Меня не очень–то обрадовала перспектива провести ночь в больнице, но парни из секретной службы сказали, что это ради моей безопасности.
«Но ведь вы уже поймали того парня!» – пыталась возражать я.
Тогда мне объяснили, что мистер Соседская Девчонка (они его называли «Стрелявший») хранит молчание, и они боятся, что он член какой–нибудь террористической группы, которая, возможно, собирается мне отомстить.
Естественно, после этих слов мама пришла в ужас и немедленно позвонила Терезе, чтобы та проверила, заперта ли входная дверь. Телохранители заверили, что наш дом надежно охраняет вооруженное спецподразделение. Более того, они не подпускают к моей семье журналистов. Именно этот факт произвел на Люси самое сильное впечатление.

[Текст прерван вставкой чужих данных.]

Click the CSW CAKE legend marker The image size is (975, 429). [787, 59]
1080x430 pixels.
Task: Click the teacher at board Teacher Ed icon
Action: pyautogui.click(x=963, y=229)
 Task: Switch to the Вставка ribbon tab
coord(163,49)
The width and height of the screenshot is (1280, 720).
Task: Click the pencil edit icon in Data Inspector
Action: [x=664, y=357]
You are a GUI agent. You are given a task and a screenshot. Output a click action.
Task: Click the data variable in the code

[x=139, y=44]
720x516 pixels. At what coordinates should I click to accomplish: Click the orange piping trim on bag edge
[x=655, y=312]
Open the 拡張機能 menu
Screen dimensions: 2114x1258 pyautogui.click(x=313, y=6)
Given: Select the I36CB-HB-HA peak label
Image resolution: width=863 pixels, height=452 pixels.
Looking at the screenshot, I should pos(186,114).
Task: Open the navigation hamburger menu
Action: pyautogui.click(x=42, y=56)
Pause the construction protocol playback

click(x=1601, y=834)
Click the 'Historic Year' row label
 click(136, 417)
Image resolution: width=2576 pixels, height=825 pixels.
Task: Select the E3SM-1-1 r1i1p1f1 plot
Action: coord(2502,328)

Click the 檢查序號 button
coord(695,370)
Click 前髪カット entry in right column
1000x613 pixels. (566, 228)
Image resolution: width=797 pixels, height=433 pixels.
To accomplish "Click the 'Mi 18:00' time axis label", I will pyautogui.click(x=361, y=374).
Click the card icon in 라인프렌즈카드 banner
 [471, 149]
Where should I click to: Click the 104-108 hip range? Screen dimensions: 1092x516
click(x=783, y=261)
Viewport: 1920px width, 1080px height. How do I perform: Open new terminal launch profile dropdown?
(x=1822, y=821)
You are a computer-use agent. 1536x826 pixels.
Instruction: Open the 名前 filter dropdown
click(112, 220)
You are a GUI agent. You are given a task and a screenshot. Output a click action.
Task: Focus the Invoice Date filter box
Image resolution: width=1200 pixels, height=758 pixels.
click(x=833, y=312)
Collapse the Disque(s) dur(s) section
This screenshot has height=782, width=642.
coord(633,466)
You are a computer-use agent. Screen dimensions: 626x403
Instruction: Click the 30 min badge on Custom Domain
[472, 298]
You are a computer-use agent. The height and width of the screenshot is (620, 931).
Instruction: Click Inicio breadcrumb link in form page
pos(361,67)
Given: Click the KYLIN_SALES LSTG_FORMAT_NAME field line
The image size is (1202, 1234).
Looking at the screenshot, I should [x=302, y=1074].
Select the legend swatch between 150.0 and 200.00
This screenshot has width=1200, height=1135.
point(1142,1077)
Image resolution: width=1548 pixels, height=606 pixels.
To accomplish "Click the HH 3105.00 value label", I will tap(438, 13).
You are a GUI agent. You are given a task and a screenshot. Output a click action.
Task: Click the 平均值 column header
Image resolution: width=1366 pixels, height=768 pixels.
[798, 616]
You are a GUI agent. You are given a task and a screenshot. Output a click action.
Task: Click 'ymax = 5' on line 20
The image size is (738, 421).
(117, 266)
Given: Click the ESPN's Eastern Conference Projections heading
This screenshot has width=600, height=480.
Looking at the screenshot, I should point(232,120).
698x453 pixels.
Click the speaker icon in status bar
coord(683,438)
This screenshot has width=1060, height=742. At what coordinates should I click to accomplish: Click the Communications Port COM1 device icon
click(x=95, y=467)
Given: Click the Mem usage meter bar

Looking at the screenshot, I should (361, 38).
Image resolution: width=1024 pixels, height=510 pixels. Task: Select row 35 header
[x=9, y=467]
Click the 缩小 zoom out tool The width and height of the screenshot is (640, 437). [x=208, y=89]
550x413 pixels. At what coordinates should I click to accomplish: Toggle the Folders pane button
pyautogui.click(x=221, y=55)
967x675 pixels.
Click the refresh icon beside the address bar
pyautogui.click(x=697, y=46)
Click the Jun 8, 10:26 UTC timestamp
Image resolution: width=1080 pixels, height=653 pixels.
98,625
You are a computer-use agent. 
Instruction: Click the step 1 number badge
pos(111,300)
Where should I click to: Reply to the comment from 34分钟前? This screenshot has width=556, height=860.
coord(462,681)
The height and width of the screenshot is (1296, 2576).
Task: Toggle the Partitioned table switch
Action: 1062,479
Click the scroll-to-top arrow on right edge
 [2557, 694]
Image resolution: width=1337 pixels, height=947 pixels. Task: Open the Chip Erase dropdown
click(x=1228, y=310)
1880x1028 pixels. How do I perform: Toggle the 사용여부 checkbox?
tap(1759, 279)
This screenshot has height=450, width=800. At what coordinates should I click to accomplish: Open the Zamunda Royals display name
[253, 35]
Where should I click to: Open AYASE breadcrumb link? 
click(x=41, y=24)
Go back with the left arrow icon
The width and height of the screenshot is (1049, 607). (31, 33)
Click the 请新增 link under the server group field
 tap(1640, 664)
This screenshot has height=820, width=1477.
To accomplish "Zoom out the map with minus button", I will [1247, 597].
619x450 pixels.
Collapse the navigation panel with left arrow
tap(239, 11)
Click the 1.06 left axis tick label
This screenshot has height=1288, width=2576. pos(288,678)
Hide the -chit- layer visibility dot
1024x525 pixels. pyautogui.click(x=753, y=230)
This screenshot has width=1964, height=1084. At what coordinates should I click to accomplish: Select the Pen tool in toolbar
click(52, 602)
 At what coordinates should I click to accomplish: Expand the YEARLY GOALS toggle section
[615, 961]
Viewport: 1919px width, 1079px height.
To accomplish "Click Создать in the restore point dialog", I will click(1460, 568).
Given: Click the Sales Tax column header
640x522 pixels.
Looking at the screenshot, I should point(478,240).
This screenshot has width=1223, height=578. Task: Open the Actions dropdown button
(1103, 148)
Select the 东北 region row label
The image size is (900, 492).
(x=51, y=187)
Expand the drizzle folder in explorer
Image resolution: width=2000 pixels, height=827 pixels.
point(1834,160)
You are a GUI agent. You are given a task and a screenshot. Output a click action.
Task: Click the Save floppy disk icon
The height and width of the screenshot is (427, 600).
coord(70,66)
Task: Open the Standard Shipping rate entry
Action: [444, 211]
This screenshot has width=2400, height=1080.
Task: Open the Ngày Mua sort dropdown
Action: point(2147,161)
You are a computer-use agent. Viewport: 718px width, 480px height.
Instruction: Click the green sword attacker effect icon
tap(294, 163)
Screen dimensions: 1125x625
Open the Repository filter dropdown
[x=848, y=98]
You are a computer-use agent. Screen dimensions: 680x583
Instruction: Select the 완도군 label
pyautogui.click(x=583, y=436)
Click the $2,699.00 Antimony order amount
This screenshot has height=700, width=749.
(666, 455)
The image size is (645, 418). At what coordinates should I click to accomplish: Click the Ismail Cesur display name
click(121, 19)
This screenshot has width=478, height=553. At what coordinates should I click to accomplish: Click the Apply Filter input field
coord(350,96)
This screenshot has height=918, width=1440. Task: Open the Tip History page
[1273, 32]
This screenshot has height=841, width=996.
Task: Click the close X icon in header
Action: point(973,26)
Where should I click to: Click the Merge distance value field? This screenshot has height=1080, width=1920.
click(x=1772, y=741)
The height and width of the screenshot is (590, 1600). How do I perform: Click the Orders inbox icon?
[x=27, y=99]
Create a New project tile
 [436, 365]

Вечером она взволнованно сообщала мне по телефону:
– Боже мой! Я так настаивала, чтобы ребята из CNN показали другую твою фотку! А они – впрочем, ты сама знаешь – взяли ту ужасную, со школьного удостоверения. Я им говорила: «Парни, вы что! В жизни она намного симпатичнее!» и пыталась подсунуть тот снимок, который бабушка сделала на Рождество. Ну, помнишь, где ты в платье «Esprit», которое было вполне ничего, пока ты его не покрасила в черный цвет. Так вот, открываю я дверь, и на меня тут же накидывается куча народу с вопросами типа: «Скажите, какие чувства испытывает сестра национальной героини? » И только я хотела рассказать, что именно испытываю, ну в смысле, какие суперчувства, как ребята в черных пиджаках буквально втолкнули меня обратно, говоря, что это в целях моей же безопасности. И теперь все–все будут думать, что я сестра какого–то страшилища – нет, правда, Сэм, не обижайся, но так уж ты вышла на том снимке – и мне ужасно–ужасно неприятно!